- _WHAT THE EXERCISE ASKS_: Return, exactly and in full, the lines of the records below starting at the one with "Screen dimensions: 796x532" and ending at the one with "673x434 pixels.", and no other lines.

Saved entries
▼
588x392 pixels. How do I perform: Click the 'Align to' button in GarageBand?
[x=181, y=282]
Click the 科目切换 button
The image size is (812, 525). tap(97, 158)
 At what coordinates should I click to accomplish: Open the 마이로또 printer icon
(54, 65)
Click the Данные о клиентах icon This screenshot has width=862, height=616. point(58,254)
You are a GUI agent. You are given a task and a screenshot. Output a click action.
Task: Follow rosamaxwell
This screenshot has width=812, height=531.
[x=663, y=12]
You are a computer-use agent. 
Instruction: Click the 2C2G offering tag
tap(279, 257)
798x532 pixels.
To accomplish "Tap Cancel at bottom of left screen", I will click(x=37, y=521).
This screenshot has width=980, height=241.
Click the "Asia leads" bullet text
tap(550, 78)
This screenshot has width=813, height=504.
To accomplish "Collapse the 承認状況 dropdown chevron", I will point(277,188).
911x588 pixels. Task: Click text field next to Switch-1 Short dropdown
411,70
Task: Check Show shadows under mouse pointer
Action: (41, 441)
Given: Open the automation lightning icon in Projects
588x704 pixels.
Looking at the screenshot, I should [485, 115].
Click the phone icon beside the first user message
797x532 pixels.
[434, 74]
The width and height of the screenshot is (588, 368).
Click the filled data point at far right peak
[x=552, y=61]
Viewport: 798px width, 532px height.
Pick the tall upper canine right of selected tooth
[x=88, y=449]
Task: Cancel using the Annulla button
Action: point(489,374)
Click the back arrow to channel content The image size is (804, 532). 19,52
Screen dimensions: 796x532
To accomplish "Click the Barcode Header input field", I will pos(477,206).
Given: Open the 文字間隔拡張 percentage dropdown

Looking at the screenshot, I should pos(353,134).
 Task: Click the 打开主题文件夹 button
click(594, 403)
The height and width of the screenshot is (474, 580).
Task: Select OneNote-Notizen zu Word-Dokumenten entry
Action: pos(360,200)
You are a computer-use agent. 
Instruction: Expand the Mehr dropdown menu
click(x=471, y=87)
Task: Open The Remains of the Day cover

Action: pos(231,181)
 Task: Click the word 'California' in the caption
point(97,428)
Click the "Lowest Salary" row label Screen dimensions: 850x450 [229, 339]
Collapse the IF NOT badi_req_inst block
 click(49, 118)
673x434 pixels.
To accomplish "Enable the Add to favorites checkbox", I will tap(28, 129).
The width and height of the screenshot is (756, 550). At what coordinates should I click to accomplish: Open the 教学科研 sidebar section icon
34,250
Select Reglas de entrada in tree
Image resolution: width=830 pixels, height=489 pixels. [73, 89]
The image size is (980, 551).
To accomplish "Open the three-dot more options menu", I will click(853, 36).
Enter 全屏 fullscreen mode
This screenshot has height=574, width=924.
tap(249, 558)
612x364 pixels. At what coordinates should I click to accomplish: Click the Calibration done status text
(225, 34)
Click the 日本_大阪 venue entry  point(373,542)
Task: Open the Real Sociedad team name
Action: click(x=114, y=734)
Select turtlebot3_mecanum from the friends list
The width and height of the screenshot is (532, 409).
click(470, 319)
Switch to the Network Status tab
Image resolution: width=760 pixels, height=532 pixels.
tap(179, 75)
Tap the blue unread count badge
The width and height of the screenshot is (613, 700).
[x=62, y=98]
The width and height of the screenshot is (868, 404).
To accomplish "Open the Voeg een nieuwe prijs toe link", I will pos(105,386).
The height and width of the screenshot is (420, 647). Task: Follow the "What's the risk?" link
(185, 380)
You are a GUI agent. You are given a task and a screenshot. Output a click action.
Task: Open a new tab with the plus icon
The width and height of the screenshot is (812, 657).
▲
- _SOLUTION BELOW_:
Screen dimensions: 796x532
To accomplish "Click the Barcode Header input field", I will pos(477,206).
Given: Open the 文字間隔拡張 percentage dropdown

Looking at the screenshot, I should pos(353,134).
 Task: Click the 打开主题文件夹 button
click(594, 403)
The height and width of the screenshot is (474, 580).
Task: Select OneNote-Notizen zu Word-Dokumenten entry
Action: pos(360,200)
You are a computer-use agent. 
Instruction: Expand the Mehr dropdown menu
click(x=471, y=87)
Task: Open The Remains of the Day cover

Action: pos(231,181)
 Task: Click the word 'California' in the caption
point(97,428)
Click the "Lowest Salary" row label Screen dimensions: 850x450 [229, 339]
Collapse the IF NOT badi_req_inst block
 click(49, 118)
673x434 pixels.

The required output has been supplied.